## ACTIVITY
Write out word for word the passage of the article below on Roberto Ongpin's resignation from PhilWeb, starting with "TYCOON Roberto Ongpin" and going on through "for the resignation.".

## DOCUMENT PASSAGE
________________________________________

TYCOON Roberto Ongpin resigned as chairman and director of listed online gaming firm PhilWeb Corp. on Thursday, a day after he was singled out by President Rodrigo Duterte as one of many “oligarchs” who have benefited from government connections.
“I hereby tender my resignation, with immediate effect, as Chairman and Director of PhilWeb Corporation and all of its subsidiaries,” his resignation letter read.
“To focus on the real estate projects of Alphaland Corp.,” Ongpin’s property firm, was stated as the reason for the resignation.
As of this writing, Ongpin has yet to resign from his chairmanship in listed mining firm Atok-Big Wedge Co. Inc.
PhilWeb Corp. (WEB), which opened at P13.20 apiece in the morning, suffered a 36.88-percent or P5.23 drop in its share price on Thursday, to close at P8.95 per share.

________________________________________

## DATASET
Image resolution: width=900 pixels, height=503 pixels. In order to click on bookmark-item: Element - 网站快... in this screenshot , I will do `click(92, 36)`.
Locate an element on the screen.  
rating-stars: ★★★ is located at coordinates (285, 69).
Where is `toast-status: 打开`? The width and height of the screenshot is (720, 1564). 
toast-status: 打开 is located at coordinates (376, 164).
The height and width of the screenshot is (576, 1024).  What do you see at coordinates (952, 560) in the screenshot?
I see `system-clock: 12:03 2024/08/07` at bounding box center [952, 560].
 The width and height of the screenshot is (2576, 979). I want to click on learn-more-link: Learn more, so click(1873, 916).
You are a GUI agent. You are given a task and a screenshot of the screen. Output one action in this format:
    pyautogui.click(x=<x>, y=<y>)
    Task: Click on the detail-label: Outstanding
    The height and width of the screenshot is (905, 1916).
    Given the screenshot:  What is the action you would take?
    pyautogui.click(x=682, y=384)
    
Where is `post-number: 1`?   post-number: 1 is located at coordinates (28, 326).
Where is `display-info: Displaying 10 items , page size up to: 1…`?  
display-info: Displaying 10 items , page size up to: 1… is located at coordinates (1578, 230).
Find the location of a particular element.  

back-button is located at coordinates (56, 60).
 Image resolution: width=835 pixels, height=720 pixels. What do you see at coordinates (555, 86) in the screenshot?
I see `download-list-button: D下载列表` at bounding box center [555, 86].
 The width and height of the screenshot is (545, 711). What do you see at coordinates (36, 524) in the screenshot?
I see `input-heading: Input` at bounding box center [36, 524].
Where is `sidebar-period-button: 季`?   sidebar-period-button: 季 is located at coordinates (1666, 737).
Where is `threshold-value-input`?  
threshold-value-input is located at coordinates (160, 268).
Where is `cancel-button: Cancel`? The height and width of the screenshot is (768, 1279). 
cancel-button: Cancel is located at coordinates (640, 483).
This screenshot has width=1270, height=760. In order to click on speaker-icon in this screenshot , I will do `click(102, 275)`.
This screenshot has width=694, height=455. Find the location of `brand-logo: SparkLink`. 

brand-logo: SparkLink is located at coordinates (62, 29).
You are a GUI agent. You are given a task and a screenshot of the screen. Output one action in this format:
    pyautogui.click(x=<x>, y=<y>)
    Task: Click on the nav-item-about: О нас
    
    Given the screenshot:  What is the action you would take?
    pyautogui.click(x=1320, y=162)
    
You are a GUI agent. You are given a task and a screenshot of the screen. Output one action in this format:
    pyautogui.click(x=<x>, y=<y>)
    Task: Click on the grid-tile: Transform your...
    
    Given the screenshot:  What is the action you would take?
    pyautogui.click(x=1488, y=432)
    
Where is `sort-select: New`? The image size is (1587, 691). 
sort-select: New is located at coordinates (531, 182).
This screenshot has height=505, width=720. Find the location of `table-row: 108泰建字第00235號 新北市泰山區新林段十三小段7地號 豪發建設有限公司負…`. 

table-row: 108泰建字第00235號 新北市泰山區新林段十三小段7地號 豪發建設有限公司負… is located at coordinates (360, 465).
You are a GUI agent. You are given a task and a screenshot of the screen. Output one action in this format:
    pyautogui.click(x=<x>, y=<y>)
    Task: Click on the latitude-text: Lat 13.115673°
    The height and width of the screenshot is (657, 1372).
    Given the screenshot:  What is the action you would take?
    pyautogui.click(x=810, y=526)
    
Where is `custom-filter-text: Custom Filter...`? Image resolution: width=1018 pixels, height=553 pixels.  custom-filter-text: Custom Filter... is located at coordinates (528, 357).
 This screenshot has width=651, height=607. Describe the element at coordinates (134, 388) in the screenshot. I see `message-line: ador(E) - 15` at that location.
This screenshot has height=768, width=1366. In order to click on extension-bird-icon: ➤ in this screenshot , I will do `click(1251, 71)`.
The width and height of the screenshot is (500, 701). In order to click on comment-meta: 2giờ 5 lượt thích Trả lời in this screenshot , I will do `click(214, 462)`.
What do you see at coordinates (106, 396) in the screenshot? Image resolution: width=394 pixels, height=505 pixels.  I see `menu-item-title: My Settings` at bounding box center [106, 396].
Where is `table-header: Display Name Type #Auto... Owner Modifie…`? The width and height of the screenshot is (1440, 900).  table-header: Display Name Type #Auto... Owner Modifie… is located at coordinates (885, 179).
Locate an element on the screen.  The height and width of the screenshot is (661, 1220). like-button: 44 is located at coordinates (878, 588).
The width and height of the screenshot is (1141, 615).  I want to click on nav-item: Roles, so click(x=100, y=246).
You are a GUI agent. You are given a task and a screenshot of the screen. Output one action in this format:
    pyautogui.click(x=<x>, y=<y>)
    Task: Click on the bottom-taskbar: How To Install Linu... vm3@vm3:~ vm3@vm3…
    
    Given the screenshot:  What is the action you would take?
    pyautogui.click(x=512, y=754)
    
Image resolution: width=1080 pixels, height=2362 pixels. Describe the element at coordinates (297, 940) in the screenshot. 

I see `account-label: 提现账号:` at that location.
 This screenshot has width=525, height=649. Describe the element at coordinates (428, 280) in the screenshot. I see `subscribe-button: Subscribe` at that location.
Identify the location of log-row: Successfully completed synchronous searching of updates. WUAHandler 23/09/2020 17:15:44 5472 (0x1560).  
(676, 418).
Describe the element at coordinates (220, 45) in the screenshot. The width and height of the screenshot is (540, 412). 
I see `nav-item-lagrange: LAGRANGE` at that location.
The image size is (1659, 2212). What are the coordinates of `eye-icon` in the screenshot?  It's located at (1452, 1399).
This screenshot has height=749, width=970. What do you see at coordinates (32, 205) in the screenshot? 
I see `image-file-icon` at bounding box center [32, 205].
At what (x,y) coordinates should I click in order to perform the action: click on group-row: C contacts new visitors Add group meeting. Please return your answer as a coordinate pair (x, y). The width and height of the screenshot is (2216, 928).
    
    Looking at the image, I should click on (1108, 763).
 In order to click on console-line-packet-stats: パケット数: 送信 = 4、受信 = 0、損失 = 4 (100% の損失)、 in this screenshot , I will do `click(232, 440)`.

________________________________________

## EXERCISE RESPONSE
TYCOON Roberto Ongpin resigned as chairman and director of listed online gaming firm PhilWeb Corp. on Thursday, a day after he was singled out by President Rodrigo Duterte as one of many “oligarchs” who have benefited from government connections.
“I hereby tender my resignation, with immediate effect, as Chairman and Director of PhilWeb Corporation and all of its subsidiaries,” his resignation letter read.
“To focus on the real estate projects of Alphaland Corp.,” Ongpin’s property firm, was stated as the reason for the resignation.